* [EXERCISE GOAL]:
In the material below, find each line that contains the word "Open" and copy it.

* [TASK DATA]:
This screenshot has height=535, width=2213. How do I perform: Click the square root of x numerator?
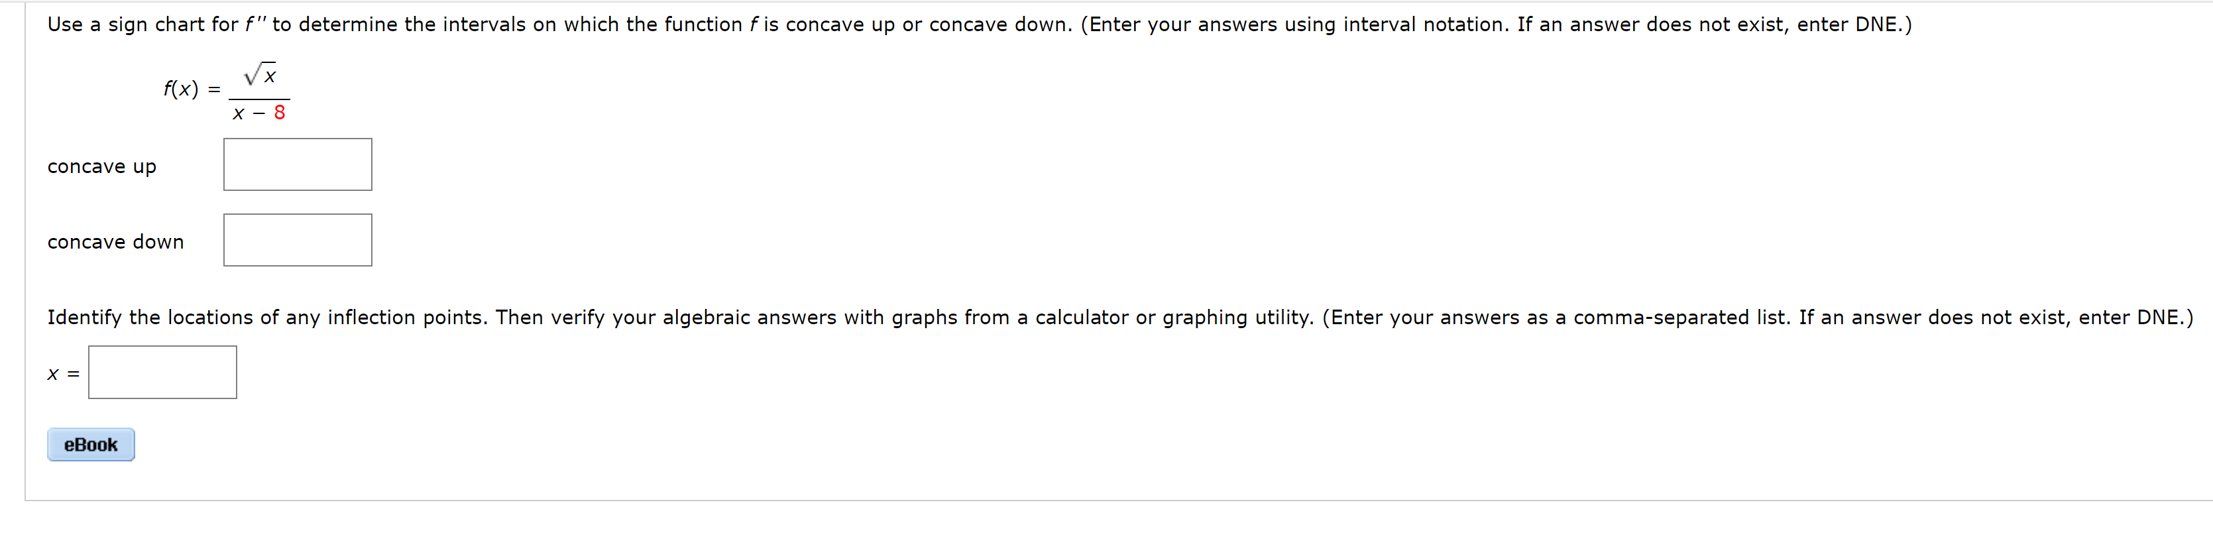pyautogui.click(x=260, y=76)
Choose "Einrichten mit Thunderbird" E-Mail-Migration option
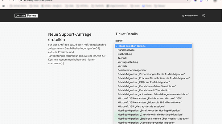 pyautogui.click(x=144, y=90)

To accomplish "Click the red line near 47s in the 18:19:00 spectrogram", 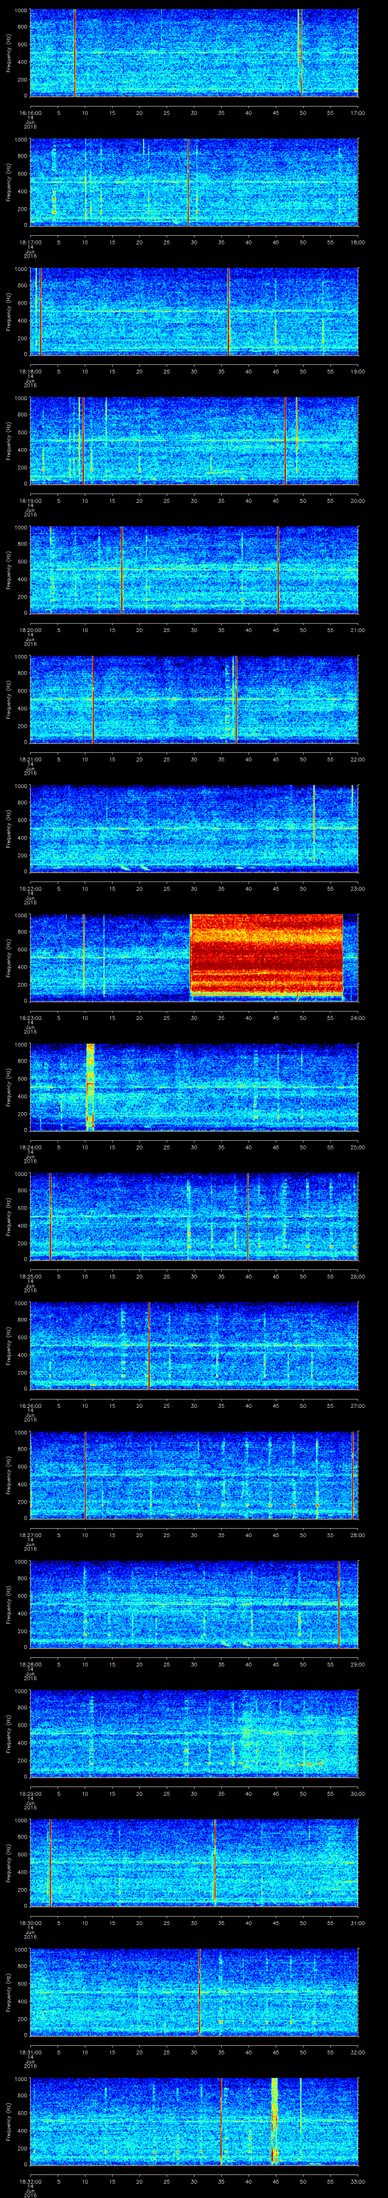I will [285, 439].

==

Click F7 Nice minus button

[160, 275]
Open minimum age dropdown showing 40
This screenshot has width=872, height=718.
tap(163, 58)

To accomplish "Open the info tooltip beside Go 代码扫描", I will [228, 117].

* [RESPONSE TO THIS EXERCISE]:
Open minimum age dropdown showing 40
To accomplish "Open the info tooltip beside Go 代码扫描", I will [228, 117].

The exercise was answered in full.